Another hazing incident, but it was pretty quite otherwise
It was at about this time last year that police were called to the area near Madison Park's "Beaver Lodge Sanctuary" (at 37th Avenue E. and E. McGilvra) to investigate a hazing incident involving Garfield students. Although there were post-event admonishments and disciplinary actions by the school's principal after that incident, it became apparent this fall that those earlier attempts to change behavior did not have long-lasting impact on many students at Garfield. This year's incident, which occurred on the evening of September 27 near and on Foster Island, was bigger and more extreme. We'll let the the principal, Ted Howard, do the story telling:
"I spent the afternoon with [SPD] Officer Radford and many other officers walking through the Arboretum. One hundred or more Garfield students were participating in hazing incidents, drinking hard alcohol and beer. Students were being paddled, had on diapers, eggs were being thrown at students and shoe polish was all over their body. As students ran and scattered from the scene they caused at least one, maybe more car accidents due to running in front of cars. I was also called a “Nigger” by a student and many other derogatory names."

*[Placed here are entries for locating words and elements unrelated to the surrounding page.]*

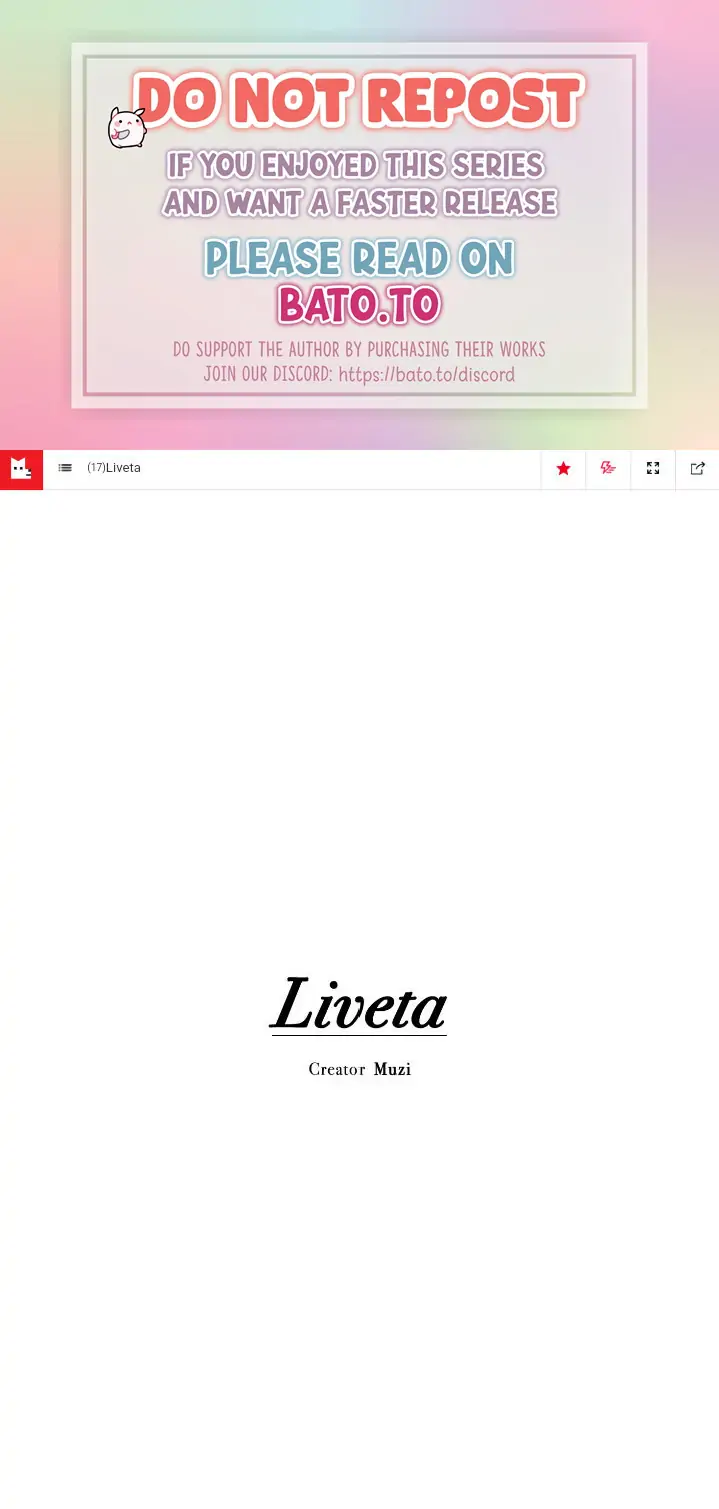Click the BATO.TO pink text
The width and height of the screenshot is (719, 1509).
pos(359,304)
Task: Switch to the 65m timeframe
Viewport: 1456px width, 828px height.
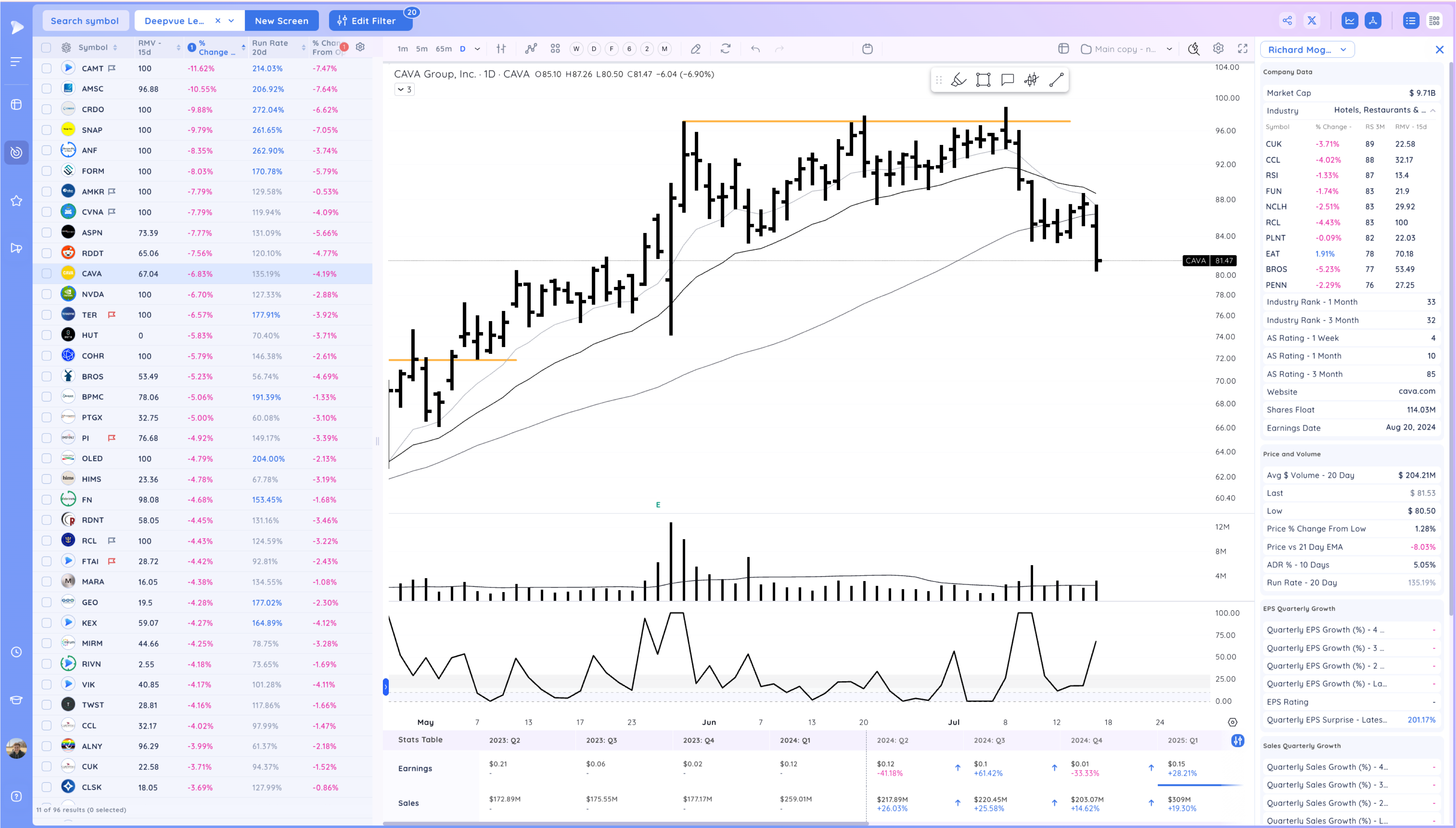Action: point(443,49)
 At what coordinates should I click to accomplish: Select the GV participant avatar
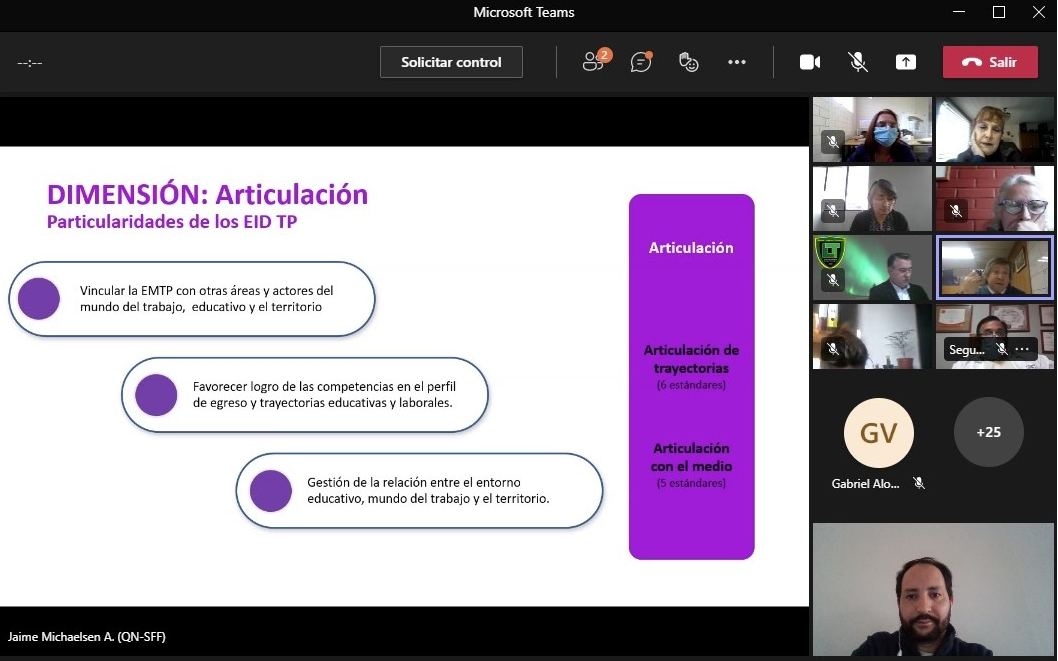coord(878,432)
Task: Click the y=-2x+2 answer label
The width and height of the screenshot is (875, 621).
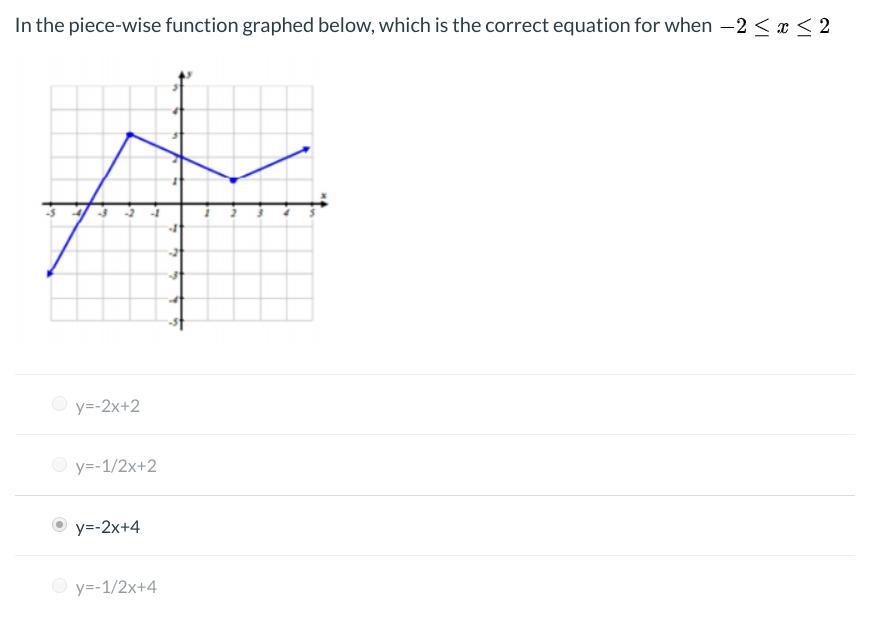Action: click(x=108, y=406)
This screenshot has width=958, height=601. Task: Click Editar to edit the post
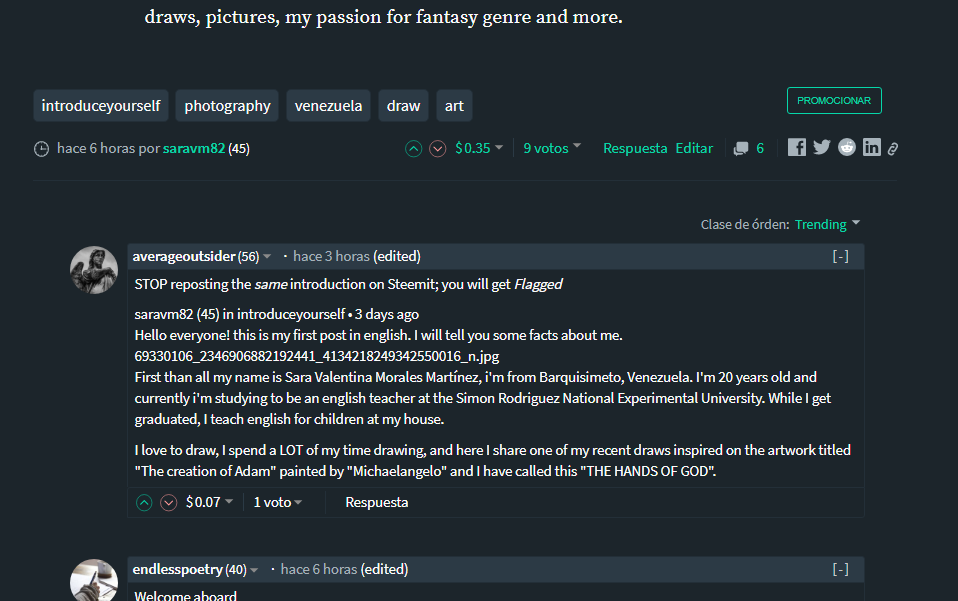(x=694, y=148)
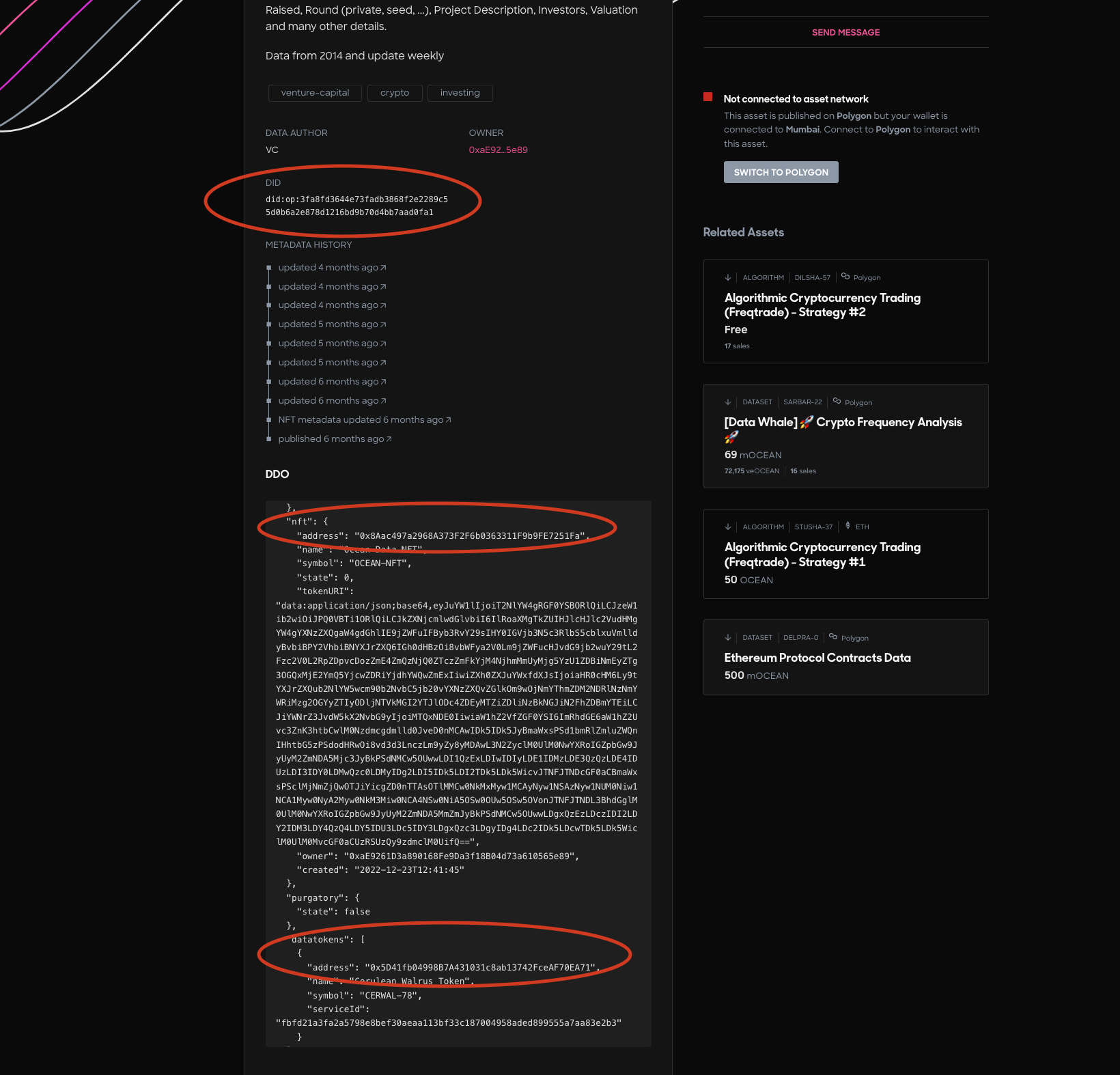Select the venture-capital tag

pyautogui.click(x=315, y=93)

This is front the principal's email to Garfield parents asking, "Do you know where your son or daughter is?" He continues,
"I ask that question because I want you to know that we all have a responsibility to keep our kids safe. We all work hard to make sure they learn life lessons and make better decisions. Tonight some of our students didn’t make good decisions. If students were there to watch, cause harm to another student or behave inappropriately this impacts the entire GHS community and puts the GHS community in a negative light."
Howard did more than just ask parents to get involved. He suspended eleven students for up to 20 days for their behavior. Nine of these have appealed their suspensions and two others were exonerated and their suspensions lifted. The school district, according to one report, is developing "new strategies" to eliminate hazing at Garfield. The existing ones, quite clearly, haven't quite worked.
Meanwhile, crime in Madison Park was in it typical post-summer lull, though the victims probably didn't appreciate that fact. There was one house break-in, which occurred on the 1200 block of 39th Avenue E. on the afternoon of September 16. In that incident the victims called police to report that one of them had been in the kitchen of their house when he heard a noise in the living room. He went to investigate and discovered a black male suspect who had opened an outside door and was about to enter the residence. The suspect claiming to be looking for a friend but promptly fled the scene though the victim's backyard and ran down the alley to his vehicle, a maroon-colored Chevy Impala, which was parked at E.Lee St. Although the police arrived on the scene quickly, they were unable to track the vehicle, which had fled westbound "at a high rate of speed." Both victims, one of whom had engaged in a chase of the suspect, said they got a good look at him and would be able to identify him if they saw him again. Interestingly, one of the victims of this break-in had previously had her purse stolen in a car prowl and was advised by police (after the home break-in) that a suspect had been arrested who was in possession of her stolen credit cards. The suspect in that case, however, had been booked and released before officers could question him about the break-in at the victim's house. The SPD was, presumably, planning to follow up.
There were also three car prowls reported in the neighborhood during September: one on the 3300 block of E. Shore Drive in Broadmoor on September 7, one on the 3800 block of E. Highland Drive on September 28, and one of the 500 block of Hillside Drive E. on September 17. Car thefts took place, surprisingly, on the 2300 block of Broadmoor Drive E. on September 1, and on the 2400 block of 38th Avenue E. on September 5. There were also several incidents of credit card fraud (the dollar-sign icons on the map above) and thefts from buildings (the dollar-bill icons).
It didn't happen here (a monthly feature):
"Bizarre-acting male" in "excited delirium" arrest
By Detective Rene Witt (from SPD Blog)
Two officers were transported to [Harborview Medical Center] for minor injuries, following an assault. On 9/6/13, just shortly after 11:00 p.m., officers were on routine patrol when an unidentified citizen flagged them down in the 1100 block of E. Union St. He pointed out a white male and told the officers that the man was “acting crazy”. At that time the “crazy acting” man approached two people on the street and confronted them. The officers saw the suspect throw a punch at the people. The officers intervened and the suspect took a fighting stance. The officers attempted to arrest the man and he began to fight and throw punches at the officers. The officers were able to arrest him. All three went to HMC for treatment. One officer suffered a sore right knee and a cut on his right hand. The second officer suffered a bruised right hand.
Here's what the incident report had to say about the 31-year-old suspect:
"Based on [the suspect's] behavior, i.e. bizarre, violent, paranoia/hallucination, profuse sweating, disturbance in breathing pattern, superhuman strength, shouting, screaming, keening (animal noises), officers believed he was possibly showing symptoms of excited delirium and having a medical emergency." According to the Capitol Hill blog, the suspect, after a stint at Harborview, was arraigned, shown to have an extensive criminal record, was wanted on an escape warrant, and was held on $50,000 bail.